Menurut teori propaganda politik model Bruce L Smith, propaganda politik dapat bersifat positif atau negatif, tergantung pada tujuan dan nilai-nilai yang diusung oleh propagandis. Propaganda politik positif adalah propaganda yang bertujuan untuk memberikan informasi, edukasi, atau motivasi kepada khalayak agar dapat berpartisipasi dalam proses demokrasi secara rasional dan kritis. Propaganda politik negatif adalah propaganda yang bertujuan untuk memanipulasi, menyesatkan, atau mengintimidasi khalayak agar dapat tunduk atau patuh kepada kepentingan propagandis secara irasional dan apatis.
Propaganda politik positif dan negatif dapat dibedakan berdasarkan beberapa kriteria, yaitu:
Sumber (Sources): propaganda politik positif bersumber dari pihak yang jelas dan jujur mengenai identitas dan tujuannya, sedangkan propaganda politik negatif bersumber dari pihak yang menyembunyikan atau memalsukan identitas dan tujuannya.

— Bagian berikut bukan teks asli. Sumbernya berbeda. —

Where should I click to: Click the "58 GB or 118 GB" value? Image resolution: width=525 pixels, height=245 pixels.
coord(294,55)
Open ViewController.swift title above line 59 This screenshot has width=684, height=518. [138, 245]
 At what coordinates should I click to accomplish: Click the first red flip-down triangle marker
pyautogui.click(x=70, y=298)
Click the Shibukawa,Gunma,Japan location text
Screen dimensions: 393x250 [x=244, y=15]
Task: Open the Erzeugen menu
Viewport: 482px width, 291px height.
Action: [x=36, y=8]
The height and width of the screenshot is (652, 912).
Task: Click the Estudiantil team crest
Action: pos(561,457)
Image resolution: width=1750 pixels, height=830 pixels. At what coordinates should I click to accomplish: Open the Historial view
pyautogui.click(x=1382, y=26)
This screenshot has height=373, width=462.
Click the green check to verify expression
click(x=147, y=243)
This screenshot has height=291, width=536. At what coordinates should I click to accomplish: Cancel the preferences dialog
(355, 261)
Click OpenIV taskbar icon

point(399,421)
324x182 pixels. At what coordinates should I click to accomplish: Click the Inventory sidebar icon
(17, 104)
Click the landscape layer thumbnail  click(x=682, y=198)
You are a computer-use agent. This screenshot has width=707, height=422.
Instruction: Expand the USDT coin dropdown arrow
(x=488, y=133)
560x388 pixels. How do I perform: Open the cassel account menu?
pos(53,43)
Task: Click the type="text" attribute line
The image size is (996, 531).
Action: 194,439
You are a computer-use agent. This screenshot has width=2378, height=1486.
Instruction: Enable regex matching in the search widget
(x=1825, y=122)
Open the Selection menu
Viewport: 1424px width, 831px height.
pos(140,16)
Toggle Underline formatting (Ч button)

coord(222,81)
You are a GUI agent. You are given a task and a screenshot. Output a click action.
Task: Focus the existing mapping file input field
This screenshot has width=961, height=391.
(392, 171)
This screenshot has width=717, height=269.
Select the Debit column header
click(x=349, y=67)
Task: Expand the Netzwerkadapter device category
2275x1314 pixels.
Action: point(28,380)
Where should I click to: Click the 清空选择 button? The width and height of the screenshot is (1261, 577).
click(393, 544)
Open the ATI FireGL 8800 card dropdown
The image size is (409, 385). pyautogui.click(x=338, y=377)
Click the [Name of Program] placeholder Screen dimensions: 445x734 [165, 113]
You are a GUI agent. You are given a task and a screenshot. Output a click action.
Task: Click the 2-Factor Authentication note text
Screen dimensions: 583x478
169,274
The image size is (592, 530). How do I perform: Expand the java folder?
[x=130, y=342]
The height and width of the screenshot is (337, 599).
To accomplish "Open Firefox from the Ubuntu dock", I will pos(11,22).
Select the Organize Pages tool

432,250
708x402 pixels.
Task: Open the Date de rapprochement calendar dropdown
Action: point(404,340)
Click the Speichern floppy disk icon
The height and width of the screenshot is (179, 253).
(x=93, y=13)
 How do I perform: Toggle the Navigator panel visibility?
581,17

Fakta (Fact): propaganda politik positif menyajikan fakta-fakta yang benar dan relevan dengan isu-isu yang dibahas, sedangkan propaganda politik negatif menyajikan fakta-fakta yang palsu atau distorsi dengan isu-isu yang dibahas.
Teknik (Technique): propaganda politik positif menggunakan teknik-teknik yang rasional dan logis untuk membujuk khalayak, sedangkan propaganda politik negatif menggunakan teknik-teknik yang emosional dan ilusi untuk mempengaruhi khalayak.
Dampak (Effect): propaganda politik positif memiliki dampak yang konstruktif dan demokratis bagi khalayak, seperti meningkatkan pengetahuan, kesadaran, dan partisipasi politik, sedangkan propaganda politik negatif memiliki dampak yang destruktif dan otoriter bagi khalayak, seperti menurunkan kepercayaan, kritisisme, dan kebebasan politik.
KESIMPULAN
Kesimpulan
Berdasarkan analisis komparatif yang telah disampaikan, dapat disimpulkan bahwa Mars Perindo dan Mars PAN adalah lagu-lagu kebangsaan dari Partai Perindo dan Partai PAN yang memiliki tujuan sebagai propaganda politik guna memperkenalkan partai dan visi-misi mereka kepada masyarakat.
Kedua lagu ini memiliki kesamaan dalam sumber, tujuan, fakta, dan teknik propaganda. Sumber dari kedua lagu ini berasal dari partai politik yang diciptakan oleh Internal Partai tersebut, Perindo oleh Liliana Tanoesoedibjo, istri dari Hary Tanoesoedibjo, sedangkan PAN diciptakan oleh Kaisar Victorio, Anggota Senior Partai Amanat Nasional (PAN). Lagu-lagu tersebut bertujuan untuk memikat hati pemilih menjelang pemilu 2024. Dalam kedua lagu tersebut, tidak disajikan fakta-fakta spesifik mengenai partai atau prestasinya, melainkan hanya menggunakan kata-kata umum dan abstrak yang menggambarkan visi dan misi partai. Teknik propaganda yang digunakan dalam kedua lagu ini antara lain glittering generalities, transfer, plain folks, dan bandwagon.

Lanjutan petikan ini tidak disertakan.